---------- DATA PROVIDED ----------
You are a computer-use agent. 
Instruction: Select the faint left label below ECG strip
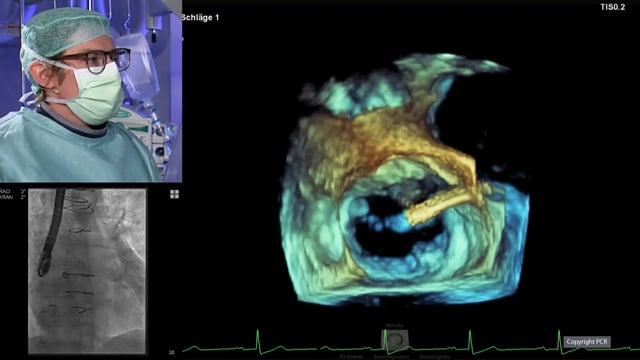click(x=351, y=357)
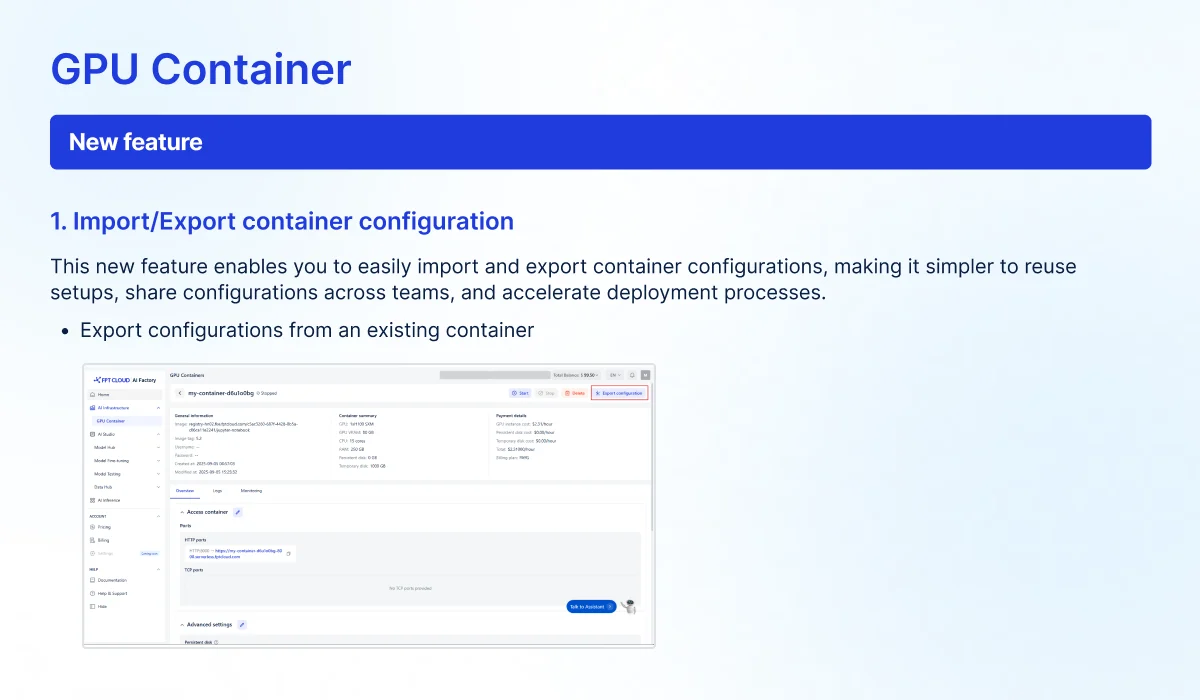The image size is (1200, 700).
Task: Select GPU Container in the sidebar
Action: click(110, 421)
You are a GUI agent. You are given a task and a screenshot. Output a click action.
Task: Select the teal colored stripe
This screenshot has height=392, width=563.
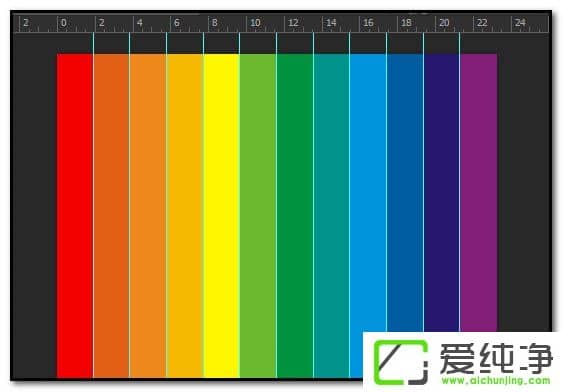(x=331, y=215)
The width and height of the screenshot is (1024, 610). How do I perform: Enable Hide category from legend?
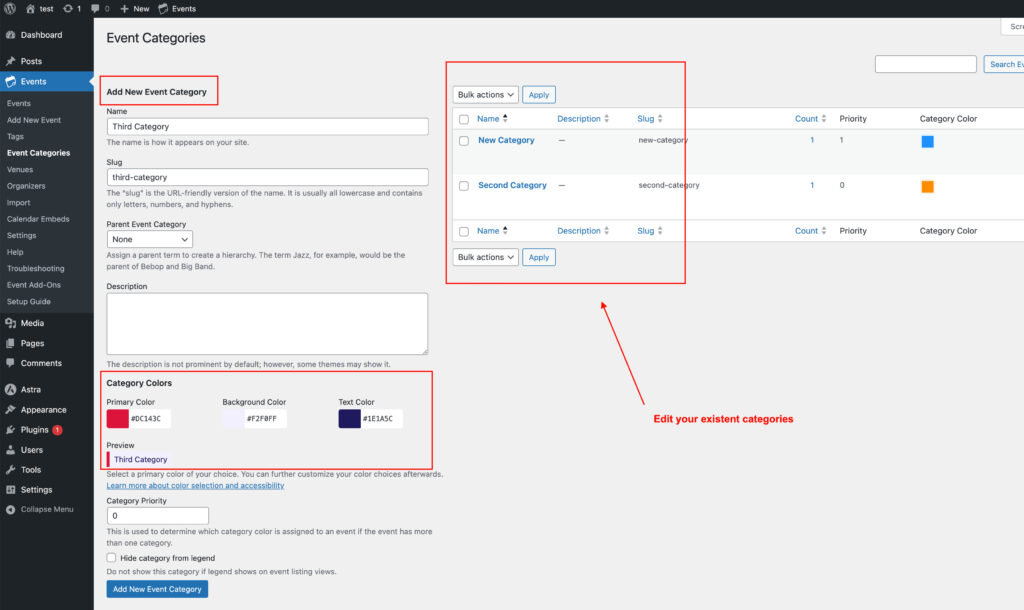[x=111, y=558]
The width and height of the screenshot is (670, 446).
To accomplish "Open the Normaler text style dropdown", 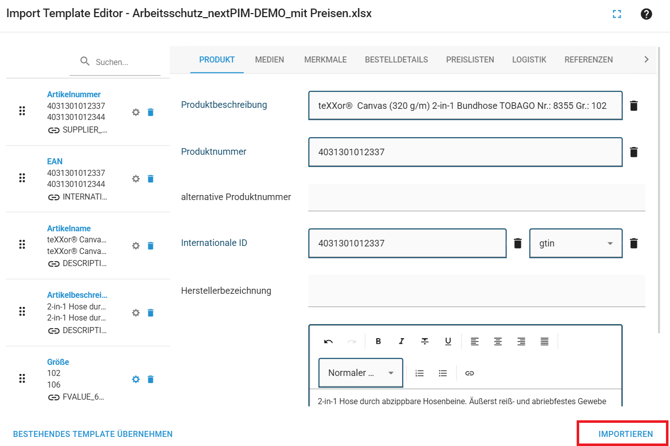I will coord(360,373).
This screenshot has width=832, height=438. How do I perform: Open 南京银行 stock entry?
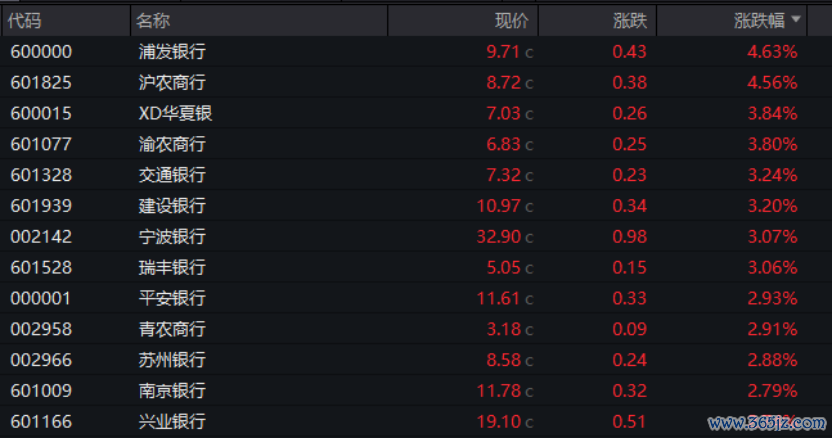172,390
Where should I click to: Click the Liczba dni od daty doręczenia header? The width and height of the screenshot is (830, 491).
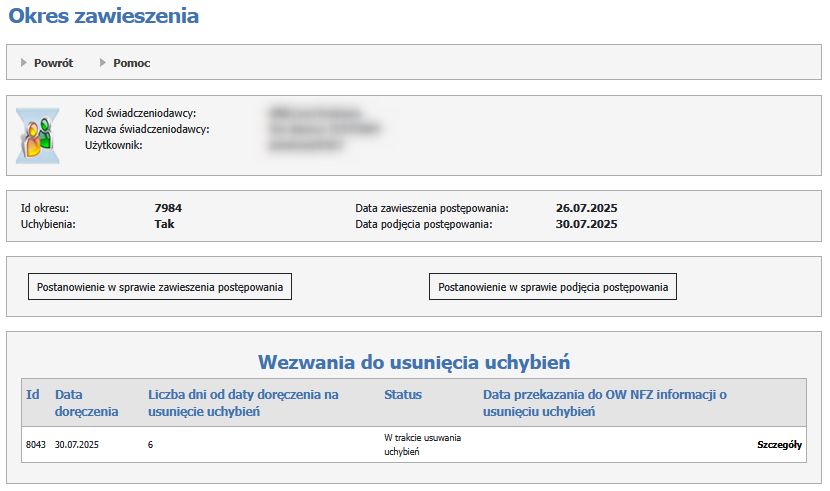click(243, 403)
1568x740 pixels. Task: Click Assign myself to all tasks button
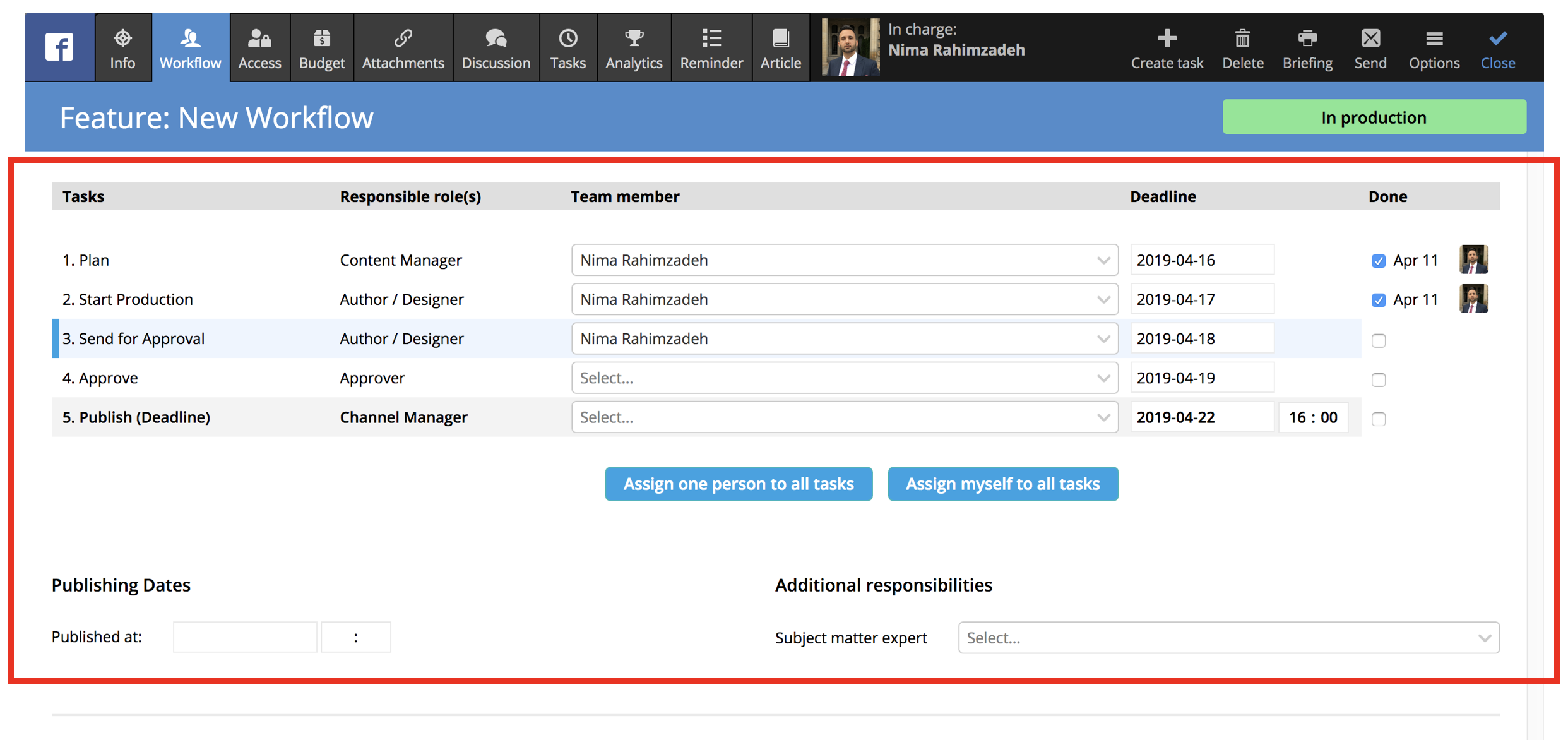pyautogui.click(x=1003, y=484)
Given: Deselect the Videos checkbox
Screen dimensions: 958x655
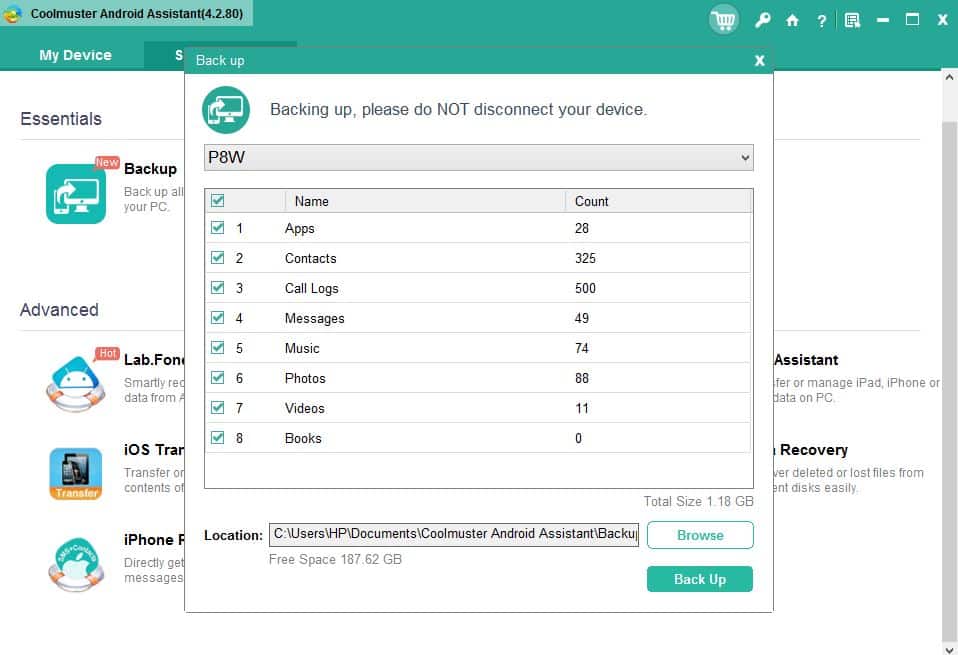Looking at the screenshot, I should click(x=218, y=408).
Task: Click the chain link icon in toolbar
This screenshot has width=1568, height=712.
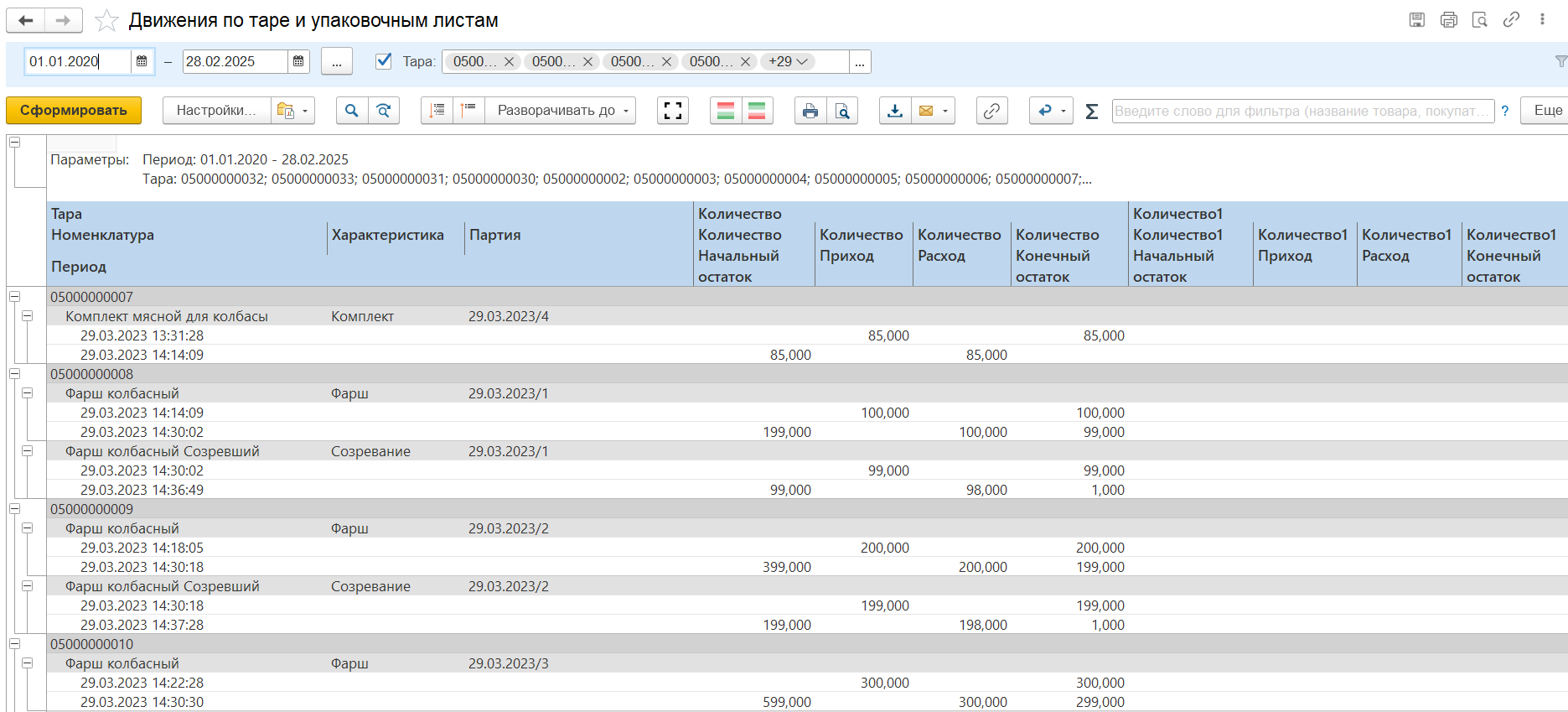Action: (991, 111)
----------
● DESCRIPTION OF THE TASK
Your answer must be a copy of every line in the data above that holds the string "agent".

● FINISHED EXERCISE
You are a computer-use agent. 
You are a GUI agent. You are given a task and a screenshot. Output a click action.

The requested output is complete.